[Problem statement]: Report every line of the records that contains the string "split". Case counts.

(Pointing records for screenshots and pages)
▼

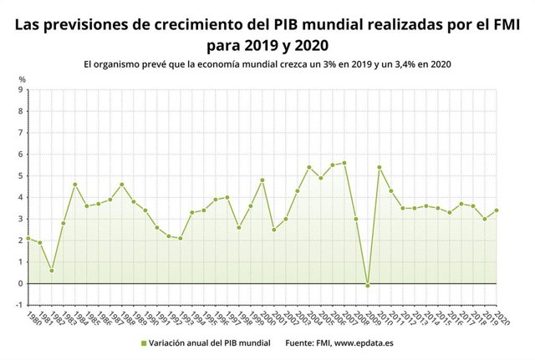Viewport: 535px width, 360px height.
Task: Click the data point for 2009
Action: click(x=368, y=286)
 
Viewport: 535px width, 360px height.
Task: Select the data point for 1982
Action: click(x=52, y=271)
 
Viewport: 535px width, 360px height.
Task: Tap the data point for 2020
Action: click(x=497, y=210)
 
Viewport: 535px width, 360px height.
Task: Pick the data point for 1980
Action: click(x=28, y=238)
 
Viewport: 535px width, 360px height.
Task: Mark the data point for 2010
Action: click(x=380, y=167)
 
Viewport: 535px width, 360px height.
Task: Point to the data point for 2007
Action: click(x=344, y=163)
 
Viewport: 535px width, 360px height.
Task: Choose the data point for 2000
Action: click(x=262, y=180)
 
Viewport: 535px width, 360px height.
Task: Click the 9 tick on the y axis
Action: click(x=20, y=89)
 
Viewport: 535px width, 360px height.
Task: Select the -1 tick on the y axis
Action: click(x=18, y=305)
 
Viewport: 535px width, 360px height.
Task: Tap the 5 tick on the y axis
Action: click(x=20, y=175)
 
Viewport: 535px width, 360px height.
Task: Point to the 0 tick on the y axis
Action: click(x=20, y=283)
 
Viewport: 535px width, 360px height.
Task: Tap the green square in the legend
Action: click(x=143, y=343)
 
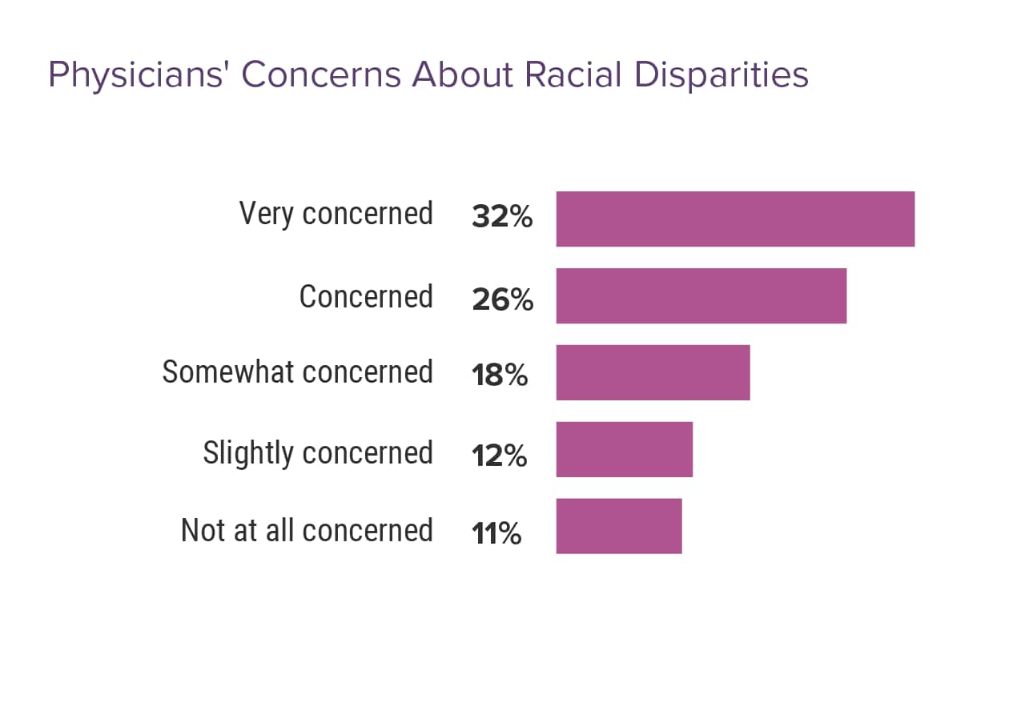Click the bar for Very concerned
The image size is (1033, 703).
(x=735, y=219)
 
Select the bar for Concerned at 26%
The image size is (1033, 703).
(x=701, y=296)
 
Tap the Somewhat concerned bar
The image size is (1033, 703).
(x=653, y=372)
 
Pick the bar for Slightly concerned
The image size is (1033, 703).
(x=624, y=449)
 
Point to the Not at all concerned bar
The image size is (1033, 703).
(x=618, y=526)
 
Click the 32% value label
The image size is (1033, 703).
(x=502, y=217)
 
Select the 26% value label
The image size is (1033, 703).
(x=502, y=299)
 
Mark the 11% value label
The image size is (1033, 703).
(x=496, y=533)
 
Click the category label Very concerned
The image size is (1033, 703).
(x=336, y=215)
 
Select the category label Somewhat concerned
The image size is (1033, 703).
(x=297, y=372)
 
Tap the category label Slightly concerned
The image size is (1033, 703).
(x=318, y=453)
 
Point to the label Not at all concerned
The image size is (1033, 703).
(x=307, y=530)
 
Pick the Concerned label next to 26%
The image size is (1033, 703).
(x=366, y=296)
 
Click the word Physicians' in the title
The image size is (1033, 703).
(x=139, y=75)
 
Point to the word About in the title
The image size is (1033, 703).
(x=462, y=74)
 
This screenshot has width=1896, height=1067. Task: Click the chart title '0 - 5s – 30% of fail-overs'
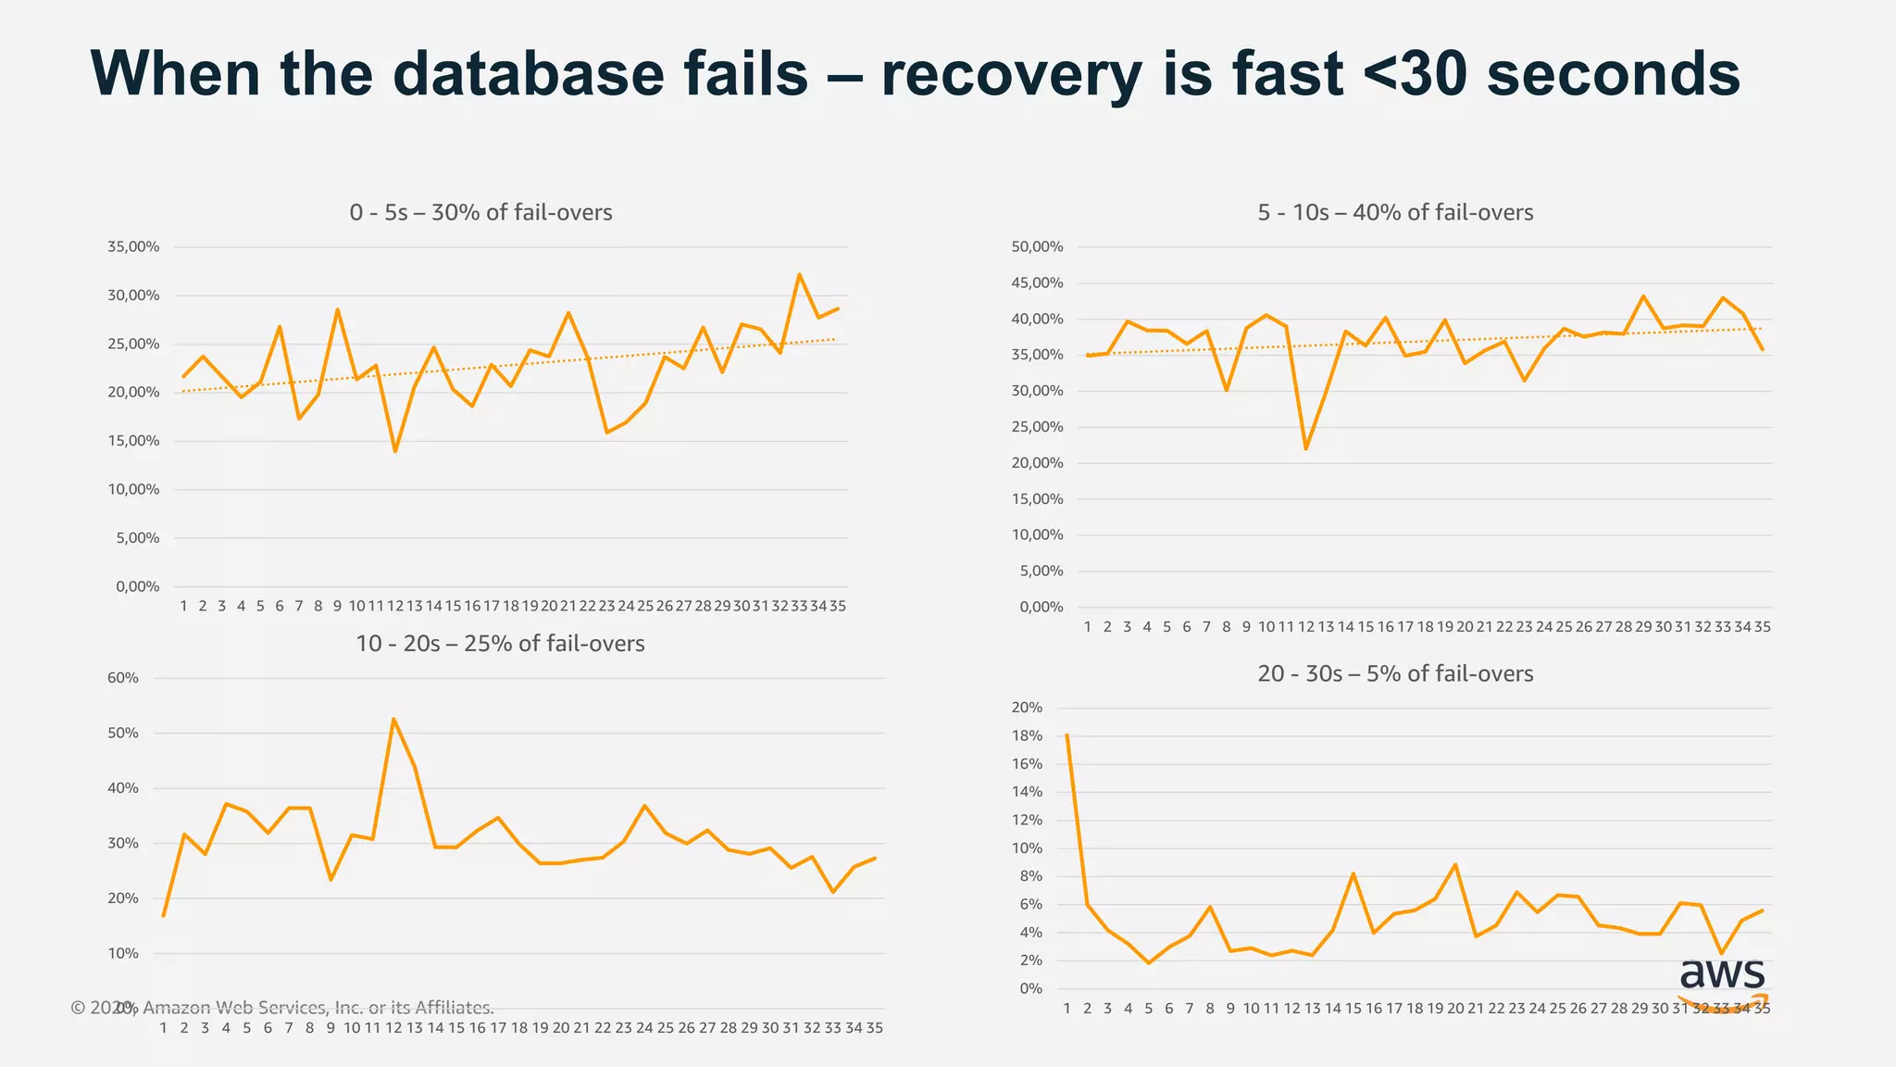[x=480, y=213]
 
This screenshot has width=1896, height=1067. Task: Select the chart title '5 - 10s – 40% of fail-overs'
[x=1395, y=213]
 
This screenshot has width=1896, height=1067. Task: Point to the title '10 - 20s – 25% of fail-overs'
[x=500, y=644]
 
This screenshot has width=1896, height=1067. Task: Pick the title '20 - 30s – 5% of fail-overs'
[x=1395, y=674]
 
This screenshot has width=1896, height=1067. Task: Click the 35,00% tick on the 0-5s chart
[x=133, y=247]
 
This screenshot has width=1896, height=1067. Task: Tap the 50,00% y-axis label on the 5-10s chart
[x=1037, y=247]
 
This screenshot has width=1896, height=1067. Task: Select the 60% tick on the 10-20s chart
[x=123, y=678]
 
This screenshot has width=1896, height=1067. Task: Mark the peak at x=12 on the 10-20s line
[x=393, y=719]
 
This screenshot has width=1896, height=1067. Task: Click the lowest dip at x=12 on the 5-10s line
[x=1305, y=449]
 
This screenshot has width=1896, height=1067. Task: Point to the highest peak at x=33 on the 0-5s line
[x=799, y=274]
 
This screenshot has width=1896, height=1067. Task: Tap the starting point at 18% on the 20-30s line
[x=1067, y=735]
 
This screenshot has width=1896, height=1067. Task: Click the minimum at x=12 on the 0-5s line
[x=395, y=451]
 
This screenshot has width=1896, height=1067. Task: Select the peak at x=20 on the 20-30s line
[x=1455, y=864]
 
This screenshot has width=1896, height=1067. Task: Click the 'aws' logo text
[x=1722, y=974]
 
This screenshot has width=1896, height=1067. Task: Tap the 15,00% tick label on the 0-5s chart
[x=133, y=441]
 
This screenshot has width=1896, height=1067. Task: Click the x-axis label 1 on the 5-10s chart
[x=1087, y=627]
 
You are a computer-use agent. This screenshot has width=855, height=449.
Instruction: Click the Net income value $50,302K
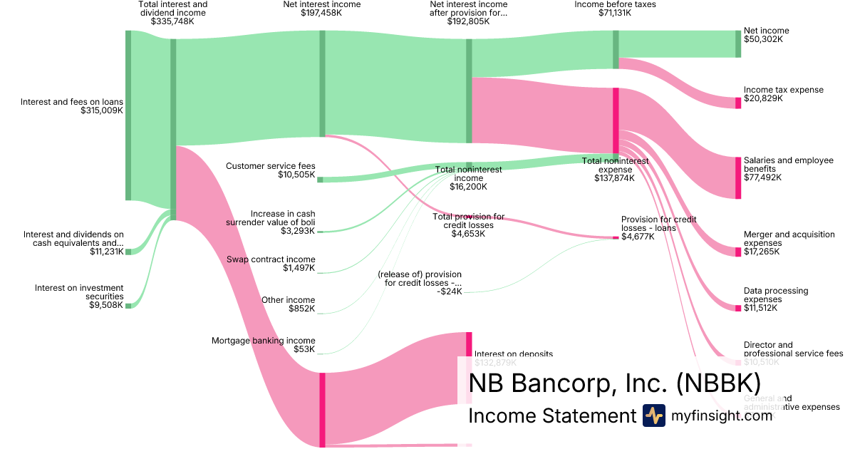pos(763,40)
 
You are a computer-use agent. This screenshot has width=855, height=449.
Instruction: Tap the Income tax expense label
pos(783,90)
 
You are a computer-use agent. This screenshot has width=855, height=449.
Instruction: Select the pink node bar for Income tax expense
pos(738,103)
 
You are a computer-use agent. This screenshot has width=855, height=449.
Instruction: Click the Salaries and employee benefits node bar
pos(738,177)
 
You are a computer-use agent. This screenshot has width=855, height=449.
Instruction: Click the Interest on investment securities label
pos(79,291)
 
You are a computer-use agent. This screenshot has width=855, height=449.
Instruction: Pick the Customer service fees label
pos(270,166)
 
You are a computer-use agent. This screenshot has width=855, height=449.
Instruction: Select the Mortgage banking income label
pos(263,341)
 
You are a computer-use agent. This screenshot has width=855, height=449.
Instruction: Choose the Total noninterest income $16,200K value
pos(468,187)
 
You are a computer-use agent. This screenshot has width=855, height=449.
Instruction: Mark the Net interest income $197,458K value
pos(321,13)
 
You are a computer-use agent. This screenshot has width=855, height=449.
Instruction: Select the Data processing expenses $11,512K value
pos(761,308)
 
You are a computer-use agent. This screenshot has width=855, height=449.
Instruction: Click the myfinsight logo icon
pos(654,416)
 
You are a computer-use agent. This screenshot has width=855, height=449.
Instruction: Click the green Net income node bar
pos(738,43)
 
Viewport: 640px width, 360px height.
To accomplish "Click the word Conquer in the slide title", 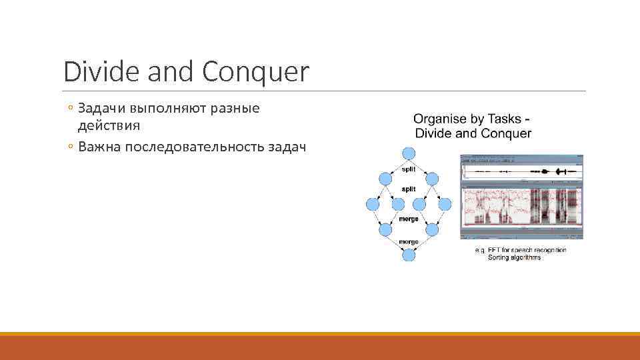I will [256, 72].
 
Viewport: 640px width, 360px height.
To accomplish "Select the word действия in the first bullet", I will [109, 125].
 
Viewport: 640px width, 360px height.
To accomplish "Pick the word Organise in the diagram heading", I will [440, 119].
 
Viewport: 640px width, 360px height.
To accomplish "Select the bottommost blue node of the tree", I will [409, 255].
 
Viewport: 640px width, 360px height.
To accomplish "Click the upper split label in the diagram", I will [409, 170].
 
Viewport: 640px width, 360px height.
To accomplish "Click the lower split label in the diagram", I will [409, 189].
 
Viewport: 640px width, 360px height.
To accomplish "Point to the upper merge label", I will [408, 219].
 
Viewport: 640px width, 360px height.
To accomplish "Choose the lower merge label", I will [408, 241].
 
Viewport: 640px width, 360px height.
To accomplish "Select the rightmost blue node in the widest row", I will [445, 204].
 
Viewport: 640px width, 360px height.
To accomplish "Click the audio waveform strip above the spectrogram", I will [521, 172].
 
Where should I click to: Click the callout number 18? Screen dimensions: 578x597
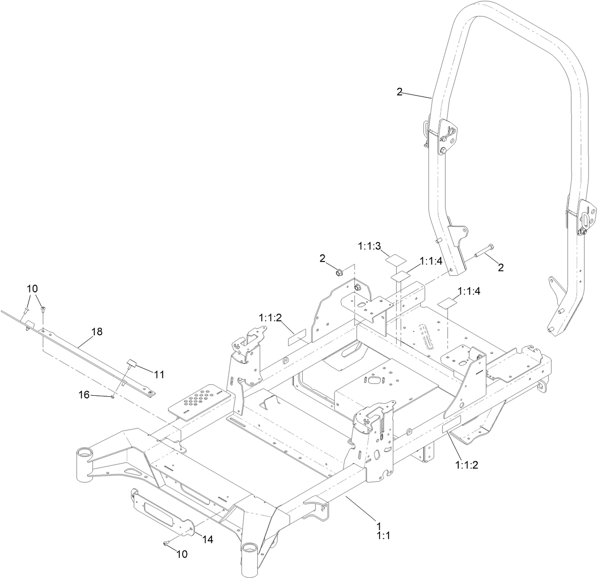point(97,332)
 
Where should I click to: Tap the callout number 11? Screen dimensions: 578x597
point(159,374)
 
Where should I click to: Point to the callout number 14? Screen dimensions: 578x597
point(207,539)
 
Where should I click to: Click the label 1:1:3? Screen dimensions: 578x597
point(369,245)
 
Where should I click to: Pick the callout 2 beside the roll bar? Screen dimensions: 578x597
point(400,93)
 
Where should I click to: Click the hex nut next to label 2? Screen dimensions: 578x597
point(339,272)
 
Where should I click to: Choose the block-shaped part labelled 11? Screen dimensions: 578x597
point(131,364)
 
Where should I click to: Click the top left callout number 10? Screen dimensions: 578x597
point(32,288)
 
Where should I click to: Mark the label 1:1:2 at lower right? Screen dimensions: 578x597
point(466,465)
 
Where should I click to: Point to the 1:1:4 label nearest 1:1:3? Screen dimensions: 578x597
point(430,261)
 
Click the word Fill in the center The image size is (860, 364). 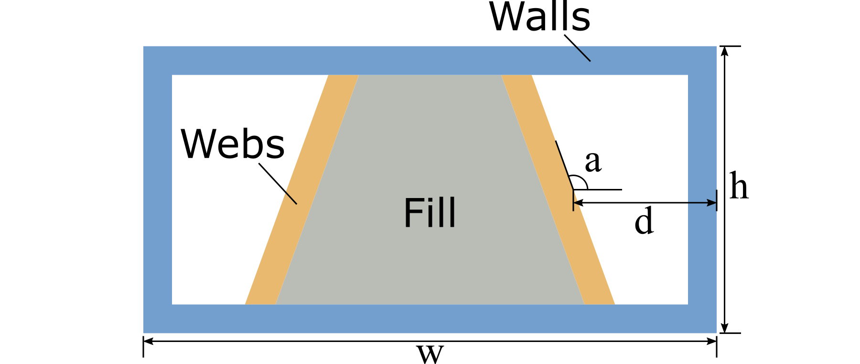coord(430,213)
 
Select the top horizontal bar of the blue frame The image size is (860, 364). coord(430,60)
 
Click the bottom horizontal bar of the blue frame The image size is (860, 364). coord(430,319)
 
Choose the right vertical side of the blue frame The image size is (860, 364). coord(702,143)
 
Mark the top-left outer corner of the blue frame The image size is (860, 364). coord(144,47)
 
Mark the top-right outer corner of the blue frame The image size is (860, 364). coord(716,47)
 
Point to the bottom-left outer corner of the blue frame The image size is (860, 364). coord(144,332)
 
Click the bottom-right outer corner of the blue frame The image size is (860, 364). coord(716,332)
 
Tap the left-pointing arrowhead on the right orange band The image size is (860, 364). coord(577,203)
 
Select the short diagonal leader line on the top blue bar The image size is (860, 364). coord(582,53)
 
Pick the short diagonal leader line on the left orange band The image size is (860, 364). coord(290,198)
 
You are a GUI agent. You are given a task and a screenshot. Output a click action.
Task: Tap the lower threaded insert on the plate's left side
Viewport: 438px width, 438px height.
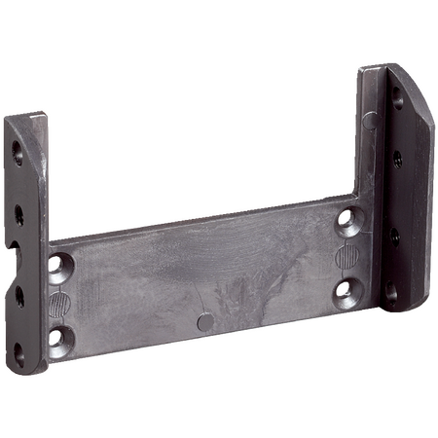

▲

[Expected output]:
To accomplish "Click the upper split label in the diagram", I will [409, 170].
To accomplish "Click the lower split label in the diagram", I will [409, 189].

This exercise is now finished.